3. Sob stories for zombies. Not quite sure how to take that.
4. A zombies-only convention in the middle of nowhere? Something strange is afoot.
5. Hmm, a lapse into traditional zombie fare. Shame that.
As previously discussed, I’m quite the zombie movie fan and, as with Harold’s Going Stiff, I usually enjoy those zombie films that do something a bit different with the concept. In this case (which I hurried to watch because it was dropping off Netflix), American Zombie sees a documentary film crew head into a community of zombies living in Los Angeles to document their lifestyle and how they integrate with the living world.
Opening in the genuine style of a low budget documentary, we start with filmmakers Grace Lee and John Solomon argue about how you make a documentary – he’s done some storyboards, which clearly don’t apply to documentary films. Right from the off there’s an imbalance between the two of them – he seems to think she wants the film to be all about her, because she appears in it briefly. He’s clearly got an agenda of his own, and with a lack of any hardcore zombie bloodlust, he’s placed as the antagonist of the film. Asking the tough questions of the zombie interviewees, Solomon (the character, not the actor) clearly has beef with the undead – arguably this is because he’s an investigative reporter but more that he’s just an unlikeable swine.

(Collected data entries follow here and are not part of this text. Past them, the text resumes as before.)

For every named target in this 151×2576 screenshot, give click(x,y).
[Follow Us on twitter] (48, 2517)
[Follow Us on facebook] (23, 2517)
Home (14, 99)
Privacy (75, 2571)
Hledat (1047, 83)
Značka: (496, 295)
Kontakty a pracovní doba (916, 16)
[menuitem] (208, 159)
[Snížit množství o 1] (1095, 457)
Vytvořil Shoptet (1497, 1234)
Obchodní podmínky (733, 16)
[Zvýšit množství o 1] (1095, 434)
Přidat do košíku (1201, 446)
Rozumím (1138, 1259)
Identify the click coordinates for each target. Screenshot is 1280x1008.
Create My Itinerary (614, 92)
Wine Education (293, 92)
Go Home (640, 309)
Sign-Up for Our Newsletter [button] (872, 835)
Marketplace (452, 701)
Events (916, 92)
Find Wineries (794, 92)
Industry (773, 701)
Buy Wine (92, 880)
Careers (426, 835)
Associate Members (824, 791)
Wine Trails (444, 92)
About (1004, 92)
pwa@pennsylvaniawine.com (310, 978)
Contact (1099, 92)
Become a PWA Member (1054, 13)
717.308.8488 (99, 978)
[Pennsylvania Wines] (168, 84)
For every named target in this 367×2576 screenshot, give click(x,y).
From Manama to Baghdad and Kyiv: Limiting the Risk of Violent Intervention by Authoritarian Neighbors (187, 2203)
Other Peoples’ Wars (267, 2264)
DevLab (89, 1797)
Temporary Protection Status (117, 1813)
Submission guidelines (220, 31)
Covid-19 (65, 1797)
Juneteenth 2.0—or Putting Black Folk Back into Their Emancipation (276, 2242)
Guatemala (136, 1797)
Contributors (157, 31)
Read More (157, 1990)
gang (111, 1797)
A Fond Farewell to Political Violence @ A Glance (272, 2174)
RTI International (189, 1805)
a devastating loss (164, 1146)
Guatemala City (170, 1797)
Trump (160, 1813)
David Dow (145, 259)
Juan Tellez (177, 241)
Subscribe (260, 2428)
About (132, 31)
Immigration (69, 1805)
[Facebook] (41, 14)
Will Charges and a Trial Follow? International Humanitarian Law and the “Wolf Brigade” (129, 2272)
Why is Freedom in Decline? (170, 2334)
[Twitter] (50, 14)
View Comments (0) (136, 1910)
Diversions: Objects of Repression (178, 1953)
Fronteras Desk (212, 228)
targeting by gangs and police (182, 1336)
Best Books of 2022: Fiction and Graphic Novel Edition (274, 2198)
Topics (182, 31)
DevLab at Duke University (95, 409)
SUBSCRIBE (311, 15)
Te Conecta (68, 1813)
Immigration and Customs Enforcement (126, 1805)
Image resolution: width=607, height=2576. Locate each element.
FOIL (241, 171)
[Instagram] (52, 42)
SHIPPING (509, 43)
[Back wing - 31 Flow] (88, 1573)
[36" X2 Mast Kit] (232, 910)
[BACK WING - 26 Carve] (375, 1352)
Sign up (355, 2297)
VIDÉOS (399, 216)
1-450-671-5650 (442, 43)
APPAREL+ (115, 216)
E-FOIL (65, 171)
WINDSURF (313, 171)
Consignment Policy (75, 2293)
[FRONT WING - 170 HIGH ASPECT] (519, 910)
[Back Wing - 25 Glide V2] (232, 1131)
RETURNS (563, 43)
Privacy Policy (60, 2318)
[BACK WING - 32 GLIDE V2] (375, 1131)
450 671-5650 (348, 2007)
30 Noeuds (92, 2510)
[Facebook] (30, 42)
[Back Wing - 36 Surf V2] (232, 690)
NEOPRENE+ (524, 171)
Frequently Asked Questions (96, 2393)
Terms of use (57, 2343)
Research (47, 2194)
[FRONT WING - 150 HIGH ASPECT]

An interesting idea explored briefly is the concept of relationships between stage two or three zombies and the living. Y’see, in this world there are three types of zombie – your basic, brainless type that has a craving for living flesh; then there are stage two zombies that have a few more cognitive functions; then at the top of the pile are the stage three’s, those who could pass for living if it wasn’t for an obvious wound or slightly blue lips. That does keep the budget down as far as practical effects go, but a lack of the bloodthirsty type of zombie is disappointing. Mixing up some of the interviewees with some stage 1, 2’s and 3’s would have jazzed things up, and setting up different outcomes for all of them would have also helped. It’s as if they’re all different yet exactly the same, it doesn’t exactly make you want to root for any of them, that’s for sure.
For almost the entire run time it maintains the documentary tone, treating the zombie problem as a real world thing and avoiding any sense of looking at the camera with a knowing nudge and a wink. By the final third, ignoring the fact all the characters we’ve seen thus far arbitrarily all go to a zombie convention/festival in the middle of nowhere, it lapses briefly into typical zombie fare (kind of) before the end credits roll. In a way it’s an appropriate ending, but in another sense it spoils the previous 85-odd minutes of establishing the reality of the world. It’s a little bit silly and should’ve perhaps gone in a different direction.
Ultimately it’s clear that there are significant differences between the living and the undead, to the point where they have a lot of the same problems and neuroses as those who still have a pulse, but the mere fact they’re dead and still shuffling around in this mortal sphere is held against them. Beyond that it’s hard to take any significant message from the film, and its lack of any action or real narrative drive holds it back. The documentary style is a good idea, but not enough is made of it. A missed opportunity in just about every sense.
Favourite scene: The zombie convention and discovering that there are other living attendees there.
Silly Moment: The ending. All good will I had towards the film evaporated in that last 10 minute segment.